Asia’s golden age of gas isn’t assured

KUALA LUMPUR: If natural gas really is to be the fuel of the 21st century, it’s clear that the demand growth has to come mainly from Asia, but this isn’t quite as certain as the industry may assume.
Attending the World Gas Conference in Malaysia’s capital gives the impression that gas is indeed the answer to most of the world’s future energy needs.
It’s cleaner than oil and coal, cheaper than renewables, safer than nuclear and abundant across the globe, especially given the rapid growth in so-called unconventional forms from shale rock in the US and coal seams in Australia.
The International Gas Union, organizers of the conference, believe gas can account for about a third of primary energy by 2050, up from one-fifth currently.
The International Energy Agency, in a report released recently, said it expects global gas demand to rise 17 percent to 3,937 billion cubic meters in 2017, with China more than doubling its consumption to 273 billion cubic meters.
And it’s not just China, gas demand will rise in India and across Southeast Asia as nations including traditional gas exporters such as Malaysia turn to importing the fuel.
However, amidst this bullish scenario for gas there seems to be one thing that is discussed very little by the industry. Cost.
Put simply, gas is expensive in Asia, double that of Europe and about eight times the cost in the US.
While gas demand will rise with economic growth in Asia, it’s hard to see how it can displace much coal and oil while it remains the most expensive of the fossil fuels.
It’s also difficult to imagine how gas can become the fuel of Asia’s future when there is a tiny tradable market, the bulk of contracts are long-term liquefied natural gas agreements linked to the price of crude and there is virtually no pipeline connections between consuming nations that could facilitate trade and market development.
Asia’s developed gas markets in Japan, South Korea and Taiwan are mainly served by LNG based on oil-indexed contracts.
While these do much to guarantee supply for utilities, they do very little to create a competitive market for end-users.

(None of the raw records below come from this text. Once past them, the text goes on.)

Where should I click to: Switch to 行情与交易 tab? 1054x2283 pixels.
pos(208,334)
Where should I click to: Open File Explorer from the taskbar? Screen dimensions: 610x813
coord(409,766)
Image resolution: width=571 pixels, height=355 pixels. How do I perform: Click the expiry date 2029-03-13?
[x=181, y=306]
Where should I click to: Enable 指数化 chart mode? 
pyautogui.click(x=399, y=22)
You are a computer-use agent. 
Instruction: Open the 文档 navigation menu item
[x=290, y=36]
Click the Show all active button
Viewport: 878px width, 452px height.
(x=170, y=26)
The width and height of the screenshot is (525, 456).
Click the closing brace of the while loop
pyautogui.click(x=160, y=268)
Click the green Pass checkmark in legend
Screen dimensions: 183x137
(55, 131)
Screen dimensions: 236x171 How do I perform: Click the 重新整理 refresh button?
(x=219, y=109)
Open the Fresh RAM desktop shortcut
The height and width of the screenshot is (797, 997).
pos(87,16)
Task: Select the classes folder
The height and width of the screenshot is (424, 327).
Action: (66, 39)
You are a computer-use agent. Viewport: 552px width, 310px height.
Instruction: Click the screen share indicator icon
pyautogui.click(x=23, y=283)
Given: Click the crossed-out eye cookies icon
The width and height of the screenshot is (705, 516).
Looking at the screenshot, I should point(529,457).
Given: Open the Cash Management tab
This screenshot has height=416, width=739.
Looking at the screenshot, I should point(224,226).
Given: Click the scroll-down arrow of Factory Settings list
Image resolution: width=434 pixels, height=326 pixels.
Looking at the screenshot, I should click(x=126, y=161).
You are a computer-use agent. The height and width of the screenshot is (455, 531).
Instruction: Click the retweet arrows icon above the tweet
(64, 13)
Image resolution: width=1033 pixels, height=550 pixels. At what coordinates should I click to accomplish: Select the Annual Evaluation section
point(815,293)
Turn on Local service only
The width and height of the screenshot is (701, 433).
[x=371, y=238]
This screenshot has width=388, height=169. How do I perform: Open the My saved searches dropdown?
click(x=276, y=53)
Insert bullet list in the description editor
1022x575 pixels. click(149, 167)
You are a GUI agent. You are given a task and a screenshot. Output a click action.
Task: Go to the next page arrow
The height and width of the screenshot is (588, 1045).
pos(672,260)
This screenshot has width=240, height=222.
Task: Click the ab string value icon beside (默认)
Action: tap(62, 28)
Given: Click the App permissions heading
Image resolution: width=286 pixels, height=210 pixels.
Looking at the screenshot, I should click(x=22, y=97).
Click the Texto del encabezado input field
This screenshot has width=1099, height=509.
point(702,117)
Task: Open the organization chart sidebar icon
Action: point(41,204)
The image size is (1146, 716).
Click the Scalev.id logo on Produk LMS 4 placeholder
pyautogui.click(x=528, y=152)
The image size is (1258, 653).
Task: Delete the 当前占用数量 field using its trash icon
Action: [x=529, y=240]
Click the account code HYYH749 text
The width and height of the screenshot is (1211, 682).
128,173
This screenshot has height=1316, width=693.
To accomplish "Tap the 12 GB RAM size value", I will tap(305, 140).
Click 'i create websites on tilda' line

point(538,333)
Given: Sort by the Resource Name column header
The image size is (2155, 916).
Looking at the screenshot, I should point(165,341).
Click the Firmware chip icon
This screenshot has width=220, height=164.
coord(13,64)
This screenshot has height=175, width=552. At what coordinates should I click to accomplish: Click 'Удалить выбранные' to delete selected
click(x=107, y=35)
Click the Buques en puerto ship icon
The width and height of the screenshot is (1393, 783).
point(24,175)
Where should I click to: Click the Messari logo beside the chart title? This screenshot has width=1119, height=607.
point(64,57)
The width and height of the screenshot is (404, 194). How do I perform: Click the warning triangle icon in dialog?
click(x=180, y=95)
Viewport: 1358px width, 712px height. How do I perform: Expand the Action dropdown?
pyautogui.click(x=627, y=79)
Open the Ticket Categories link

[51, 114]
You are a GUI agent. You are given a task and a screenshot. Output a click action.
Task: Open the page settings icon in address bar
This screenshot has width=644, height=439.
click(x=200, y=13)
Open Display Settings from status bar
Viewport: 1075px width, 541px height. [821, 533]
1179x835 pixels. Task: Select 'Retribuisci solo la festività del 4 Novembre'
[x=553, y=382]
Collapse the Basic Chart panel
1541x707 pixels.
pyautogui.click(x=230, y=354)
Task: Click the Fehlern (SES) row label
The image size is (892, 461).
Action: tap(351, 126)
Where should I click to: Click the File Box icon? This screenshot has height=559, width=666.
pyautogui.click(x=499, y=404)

There is an almost cosy relationship between producers and buyers, with the oil-linked contracts of up to 25 years providing the capital certainty needed to justify the billions of dollars needed to build LNG projects.
But this has also served to ensure that gas, far from being a fuel of choice, remains almost a luxury source of energy.
While coal has been traditionally cheaper, the gap had been closing in recent years as coal supply in Asia tightened with China shifting to being a net importer in 2009.
However, coal prices have slid this year while LNG prices have surged since the Fukushima nuclear crisis in Japan last year, which boosted demand from the country following the shutdown of nuclear generation.
And LNG has also now lost its advantage over crude oil, with JPMorgan calculating that spot LNG prices in Asia are at the oil equivalent of about $105 a barrel.
Given that Brent crude is now below $100, this means that at the margin it may be more economical for Japanese utilities to burn crude or fuel oil than LNG.
Spot LNG prices in Asia are around $18 per million British thermal units, having almost doubled since the start of 2011, while US prices are about $2.45 per mmbtu, having almost halved since the beginning of last year.
The US is having a genuine gas revolution, with the abundance of shale output meaning gas is displacing coal in power generation.
But for this revolution to spread beyond North America, gas markets and prices will have to undergo similar changes in Asia.
While there is the potential for shale to underpin an expansion of supply in China, the likelihood for the next decade is that LNG will continue to meet most of the demand, as well as pipeline supplies from Russia and other nations in the Caspian region.
And for the LNG capacity to be built, both the project developers and the customers will want guarantees that make a move away from oil-indexing unlikely.
It will take the arrival of new supplies in Asia to force the changes and make gas step out from behind the oil linkage.
These new supplies could be from the west coasts of Canada and the US, from shale discoveries, from pipelines from the former Soviet Union and from frontier provinces such as East Africa.
But none of this will happen quickly, meaning the hopes of the gas industry for their fuel to become the premier choice in Asia will likely take more time to be realized.
For the IEA’s “golden age of gas” to be more than just a snappy catch phrase in Asia, the industry and its partners in governments and end-users has to work toward integrating Asia into a global gas market, with more short-term pricing and trading in a market that stands on its own two feet, out of the shadow of oil-indexing.
— Clyde Russell is a Reuters market analyst. The views expressed are his own.